テクニカラーの独特な、60年代特有のいくぶん厚ぼったいような色合いがデジタルリマスターしてあざやかに蘇った画面に映えます。昔テレヴィの画面で観た時と較べても大変綺麗な画面に感じます。昨年ボックスセットのみの仕様で発売されたものの単品では欲しくても買えず、残念に思っていたので1年待たされたとはいえ単品で購入する選択肢が出来た事はほんとうに嬉しいです。

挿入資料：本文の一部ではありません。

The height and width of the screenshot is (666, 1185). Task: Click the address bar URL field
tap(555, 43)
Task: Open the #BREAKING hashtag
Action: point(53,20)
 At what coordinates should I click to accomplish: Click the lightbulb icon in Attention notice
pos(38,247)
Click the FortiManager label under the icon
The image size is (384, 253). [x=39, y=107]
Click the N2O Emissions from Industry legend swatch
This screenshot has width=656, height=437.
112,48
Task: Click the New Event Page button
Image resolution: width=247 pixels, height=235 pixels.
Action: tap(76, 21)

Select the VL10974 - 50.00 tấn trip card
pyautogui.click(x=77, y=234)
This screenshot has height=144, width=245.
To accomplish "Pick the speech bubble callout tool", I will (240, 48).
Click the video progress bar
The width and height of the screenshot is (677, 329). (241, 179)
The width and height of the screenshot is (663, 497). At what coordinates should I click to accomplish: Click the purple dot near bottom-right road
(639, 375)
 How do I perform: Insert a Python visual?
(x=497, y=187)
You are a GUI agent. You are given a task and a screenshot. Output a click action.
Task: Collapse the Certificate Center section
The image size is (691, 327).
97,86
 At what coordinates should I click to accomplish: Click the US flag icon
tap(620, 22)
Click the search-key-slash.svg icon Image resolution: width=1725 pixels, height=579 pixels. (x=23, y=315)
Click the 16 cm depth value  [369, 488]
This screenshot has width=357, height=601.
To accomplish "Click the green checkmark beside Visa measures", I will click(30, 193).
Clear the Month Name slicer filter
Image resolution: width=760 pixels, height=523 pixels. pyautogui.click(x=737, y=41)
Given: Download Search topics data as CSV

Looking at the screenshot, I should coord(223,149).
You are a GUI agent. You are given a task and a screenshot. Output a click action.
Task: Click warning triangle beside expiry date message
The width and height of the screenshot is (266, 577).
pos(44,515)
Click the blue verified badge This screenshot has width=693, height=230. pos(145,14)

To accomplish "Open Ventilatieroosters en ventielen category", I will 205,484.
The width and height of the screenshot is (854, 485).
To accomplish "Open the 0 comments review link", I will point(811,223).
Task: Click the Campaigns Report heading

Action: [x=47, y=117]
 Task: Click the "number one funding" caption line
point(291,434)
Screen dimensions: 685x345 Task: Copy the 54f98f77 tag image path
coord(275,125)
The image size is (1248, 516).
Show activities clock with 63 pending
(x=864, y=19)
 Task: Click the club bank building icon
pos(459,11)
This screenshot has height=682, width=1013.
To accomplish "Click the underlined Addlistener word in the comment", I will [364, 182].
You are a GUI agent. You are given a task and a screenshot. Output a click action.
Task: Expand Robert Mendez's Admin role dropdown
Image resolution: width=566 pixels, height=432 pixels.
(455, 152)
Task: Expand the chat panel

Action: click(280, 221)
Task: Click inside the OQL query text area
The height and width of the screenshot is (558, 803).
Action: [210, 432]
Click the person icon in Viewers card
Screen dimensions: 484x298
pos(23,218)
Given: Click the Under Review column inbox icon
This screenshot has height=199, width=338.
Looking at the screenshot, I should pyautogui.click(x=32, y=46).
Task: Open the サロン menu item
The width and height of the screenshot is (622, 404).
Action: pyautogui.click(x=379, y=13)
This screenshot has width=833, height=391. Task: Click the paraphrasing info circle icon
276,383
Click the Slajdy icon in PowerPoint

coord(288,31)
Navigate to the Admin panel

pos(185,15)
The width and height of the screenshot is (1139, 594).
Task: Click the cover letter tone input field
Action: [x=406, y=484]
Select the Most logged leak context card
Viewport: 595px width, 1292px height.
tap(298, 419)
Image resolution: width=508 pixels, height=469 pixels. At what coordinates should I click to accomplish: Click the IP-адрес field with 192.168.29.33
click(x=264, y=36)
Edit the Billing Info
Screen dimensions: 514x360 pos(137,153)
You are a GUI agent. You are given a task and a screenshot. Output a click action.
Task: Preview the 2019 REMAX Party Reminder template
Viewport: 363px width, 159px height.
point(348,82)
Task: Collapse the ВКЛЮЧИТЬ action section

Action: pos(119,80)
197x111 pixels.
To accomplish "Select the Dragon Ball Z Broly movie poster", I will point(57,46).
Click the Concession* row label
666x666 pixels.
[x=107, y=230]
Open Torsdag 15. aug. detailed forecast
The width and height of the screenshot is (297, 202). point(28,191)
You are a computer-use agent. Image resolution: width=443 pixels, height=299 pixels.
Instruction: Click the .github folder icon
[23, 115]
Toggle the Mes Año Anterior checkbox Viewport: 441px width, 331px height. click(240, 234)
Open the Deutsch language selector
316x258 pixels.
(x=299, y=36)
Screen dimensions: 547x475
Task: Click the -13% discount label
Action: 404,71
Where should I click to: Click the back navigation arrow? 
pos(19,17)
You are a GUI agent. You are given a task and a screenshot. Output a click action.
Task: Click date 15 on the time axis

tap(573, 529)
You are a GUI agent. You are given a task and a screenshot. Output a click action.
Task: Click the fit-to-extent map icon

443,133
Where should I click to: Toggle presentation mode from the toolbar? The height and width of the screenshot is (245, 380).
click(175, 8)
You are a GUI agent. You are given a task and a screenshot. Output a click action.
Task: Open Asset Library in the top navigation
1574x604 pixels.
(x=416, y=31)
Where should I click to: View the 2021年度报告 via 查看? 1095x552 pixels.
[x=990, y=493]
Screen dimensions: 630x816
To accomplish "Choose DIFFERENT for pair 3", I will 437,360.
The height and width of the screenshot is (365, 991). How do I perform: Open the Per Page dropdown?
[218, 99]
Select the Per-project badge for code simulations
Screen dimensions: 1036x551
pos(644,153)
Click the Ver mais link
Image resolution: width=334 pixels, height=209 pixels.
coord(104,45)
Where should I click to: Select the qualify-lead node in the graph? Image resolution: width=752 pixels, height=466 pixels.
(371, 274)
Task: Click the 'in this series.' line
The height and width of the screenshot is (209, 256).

物語で描かれるパリは現実のそれとは位置関係や場所の名前などにおいてわざと曖昧に、でたらめにされることで虚構の、おとぎ話の世界の中のようなパリの楽しさ。またこんにちのそれよりいくぶん清潔な、「古きよきパリ」という感じがしました。ザジの騒々しい冒険も、明るい昼間のあやしいおじさんとのおいかけっこ、エッフェル塔を上ったり降りたりの珍道中を経て段々夜になって次第に現実とも夢の中ともつかないような怪しげな世界へと広がりを見せていきますが、映画が終わっても賑やかな周囲の人たちがいつのまにかぱっと煙の如く霧散していくような鮮やかな余韻がしばらく残りました。
なお予告編映像のなかにおいてパッケージ写真にも使われているのと同じ、ザジがブルーの上着を着ていたりと本編に使われていないアウトテイク(もしくはリハーサル?)のカットを目にすることができます。